Supplied passage ▸
Never a Dull Election Moment

electionThe presidential election just ended–or so it seems–but political junkies in the New York metro area have other interesting elections to look forward to. Here in New Jersey, Cory Booker got a boost for his planned Senate run when Frank Lautenberg announced last week he would not seek reelection. That doesn’t mean Booker’s a shoo-in, but with his star power, he’s certainly got an edge. And if he were to run against Geraldo Rivera, so far the only Republican to flirt with an NJ Senate run, Booker would trounce him–at least that’s according a Quinnipiac University poll of New Jersey voters, which found that Booker leads Rivera 59-23 percent.

“If TV personality Geraldo Rivera is just testing the water for a U.S. Senate run in New Jersey, he might find that the water is colder than the Atlantic Ocean in February,” Maurice Carroll, director of the Quinnipiac University Polling Institute, said in a statement.

Request 1 ▸ Render the stored records listing, from its first line through the line containing "category-column: 1.28 1st Quarter 19 is", as a two-column CSV with the columns request and answer. Give one row per request, put each value in a single quoted field, and replace line breaks with spaces.

Stored records

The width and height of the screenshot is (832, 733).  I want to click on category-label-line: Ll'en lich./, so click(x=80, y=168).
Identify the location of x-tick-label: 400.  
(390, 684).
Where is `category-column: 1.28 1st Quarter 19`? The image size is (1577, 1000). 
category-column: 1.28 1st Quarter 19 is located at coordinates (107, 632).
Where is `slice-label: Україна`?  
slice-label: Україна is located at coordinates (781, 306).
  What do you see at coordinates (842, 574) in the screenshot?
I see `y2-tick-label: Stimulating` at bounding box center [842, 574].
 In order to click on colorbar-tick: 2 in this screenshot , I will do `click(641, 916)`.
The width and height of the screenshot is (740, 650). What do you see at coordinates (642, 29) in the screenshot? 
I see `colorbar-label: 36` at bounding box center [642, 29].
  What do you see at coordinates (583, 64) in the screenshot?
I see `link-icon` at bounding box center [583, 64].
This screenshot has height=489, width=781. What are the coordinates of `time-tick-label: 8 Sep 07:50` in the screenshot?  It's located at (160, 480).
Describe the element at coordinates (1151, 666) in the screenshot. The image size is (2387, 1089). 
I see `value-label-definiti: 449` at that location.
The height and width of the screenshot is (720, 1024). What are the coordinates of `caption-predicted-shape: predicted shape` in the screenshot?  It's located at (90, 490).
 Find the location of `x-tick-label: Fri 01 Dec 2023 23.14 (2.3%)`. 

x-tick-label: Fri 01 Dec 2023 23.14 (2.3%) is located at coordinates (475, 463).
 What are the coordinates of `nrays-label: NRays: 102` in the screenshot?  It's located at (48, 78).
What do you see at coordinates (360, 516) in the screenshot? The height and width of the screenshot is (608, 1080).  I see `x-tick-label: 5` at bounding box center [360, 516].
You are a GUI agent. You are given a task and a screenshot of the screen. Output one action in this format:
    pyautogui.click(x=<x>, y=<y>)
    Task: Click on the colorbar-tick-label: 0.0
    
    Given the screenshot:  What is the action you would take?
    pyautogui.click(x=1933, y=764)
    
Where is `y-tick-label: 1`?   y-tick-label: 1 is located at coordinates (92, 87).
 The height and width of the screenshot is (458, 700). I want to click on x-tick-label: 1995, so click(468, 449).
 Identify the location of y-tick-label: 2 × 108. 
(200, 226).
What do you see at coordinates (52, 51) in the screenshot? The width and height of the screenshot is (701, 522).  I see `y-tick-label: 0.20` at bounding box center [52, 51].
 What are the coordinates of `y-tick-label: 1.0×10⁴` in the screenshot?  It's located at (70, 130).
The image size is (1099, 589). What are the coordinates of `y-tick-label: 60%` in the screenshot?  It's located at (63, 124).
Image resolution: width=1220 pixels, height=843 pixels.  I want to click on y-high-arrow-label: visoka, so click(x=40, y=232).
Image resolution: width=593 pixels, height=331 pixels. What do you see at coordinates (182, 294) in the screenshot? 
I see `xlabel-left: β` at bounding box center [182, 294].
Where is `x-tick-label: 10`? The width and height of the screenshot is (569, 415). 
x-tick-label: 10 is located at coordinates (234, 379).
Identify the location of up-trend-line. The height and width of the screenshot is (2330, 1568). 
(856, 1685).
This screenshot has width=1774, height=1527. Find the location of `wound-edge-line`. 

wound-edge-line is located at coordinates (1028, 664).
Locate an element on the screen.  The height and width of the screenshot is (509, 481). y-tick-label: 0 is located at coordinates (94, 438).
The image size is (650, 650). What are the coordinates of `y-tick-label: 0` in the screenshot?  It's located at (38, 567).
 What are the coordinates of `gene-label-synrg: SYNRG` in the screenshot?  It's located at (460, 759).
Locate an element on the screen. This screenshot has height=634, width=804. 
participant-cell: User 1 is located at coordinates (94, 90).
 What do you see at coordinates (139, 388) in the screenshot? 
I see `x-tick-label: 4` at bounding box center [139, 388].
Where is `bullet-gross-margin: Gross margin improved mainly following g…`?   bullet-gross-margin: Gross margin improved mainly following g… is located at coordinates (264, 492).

Request 2 ▸
Answer these questions from the election article:
(a) Who announced last week that he would not seek reelection?
(b) By what percentages does Booker lead Rivera in the Quinnipiac University poll?
(c) What position does Maurice Carroll hold?

Answer section 1 ▸
request,answer
"The width and height of the screenshot is (832, 733).","I want to click on category-label-line: Ll'en lich./, so click(x=80, y=168)."
"Identify the location of x-tick-label: 400.","(390, 684)."
"Where is `category-column: 1.28 1st Quarter 19`? The image size is (1577, 1000).","category-column: 1.28 1st Quarter 19 is located at coordinates (107, 632)."

Answer section 2 ▸
(a) Frank Lautenberg
(b) 59-23 percent
(c) Director of the Quinnipiac University Polling Institute